Há o indicativo de um discurso direto no v. 11 – a voz dos céus diz: Tu és o meu filho amado, em ti me comprazo. Na fala da voz dos céus há uma revelação "velada", pois o conteúdo vem do Antigo Testamento, de três textos diferentes: Gn 22,2.12.16; Sl 2,7 e Is 42,1. Ora, só entende o que a voz do céu diz quem conhece - e bem - o Antigo Testamento ou, pelo menos, um certo tipo de discurso messiânico da época do evangelho. No caso de Gn 22 temos uma relação intertextual denominada alusão, pois não há uma cópia literal do texto de Gênesis: “filho amado” - “a quem tu amas” (Gn 22). Nos casos do Sl 2,7 e de Is 42,1 a relação intertextual está na forma da citação, pois parte do texto é literalmente copiada: “Tu és meu filho” (Sl 2,7); “em ti me comprazo” (Is 42,1).

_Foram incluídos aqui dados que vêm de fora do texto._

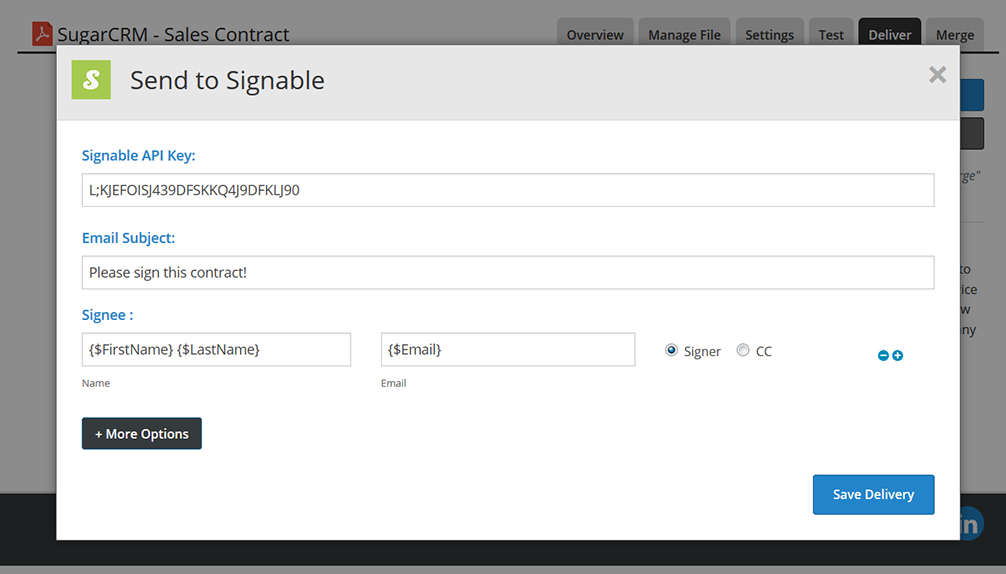
Task: Go to the Settings tab
Action: pyautogui.click(x=769, y=34)
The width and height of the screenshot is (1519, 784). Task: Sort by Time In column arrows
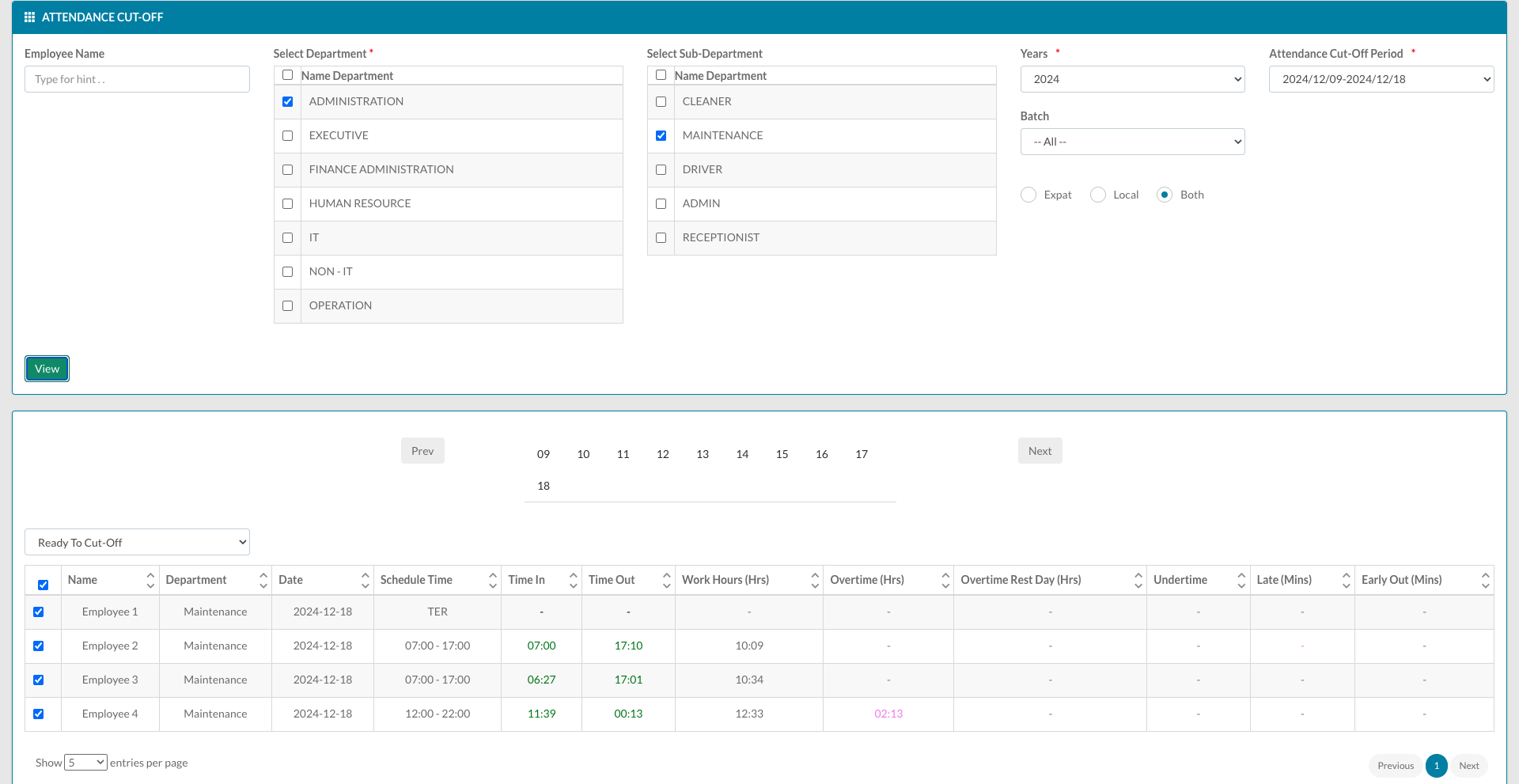[x=574, y=580]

Constato, assim, que o texto revela que Jesus é o Messias, mas só consegue entender a revelação quem possui o conhecimento enciclopédico (Umberto Eco) necessário - ou seja, a revelação só é revelação para "iniciados", para estudiosos ou estudantes da Bíblia e da sua interpretação apocalíptico-messiânica. Ao mesmo tempo, o texto demanda de quem o lê um intenso trabalho teológico, pois faz com que o leitor ou leiroa tenha de decifrar as possibilidades de sentido constituídas pela abundante interdiscursividade nele presente. Como, por exemplo, entender um Messias que é rei, Moisés, escravo, filho, vítima sacrificial...?
Este pequeno olhar sobre Mc 1,9-11 mostra que não precisamos seguir a noção de "segredo messiânico" oferecida por Wrede e sempre de novo discutida na interpretação de Marcos - outras possibilidades são mais interessantes e menos anacrônicas, na medida em que não precisamos supor uma "racionalidade moderna" subjacente ao propósito autoral de Marcos, suposição que está presente na tese de Wrede.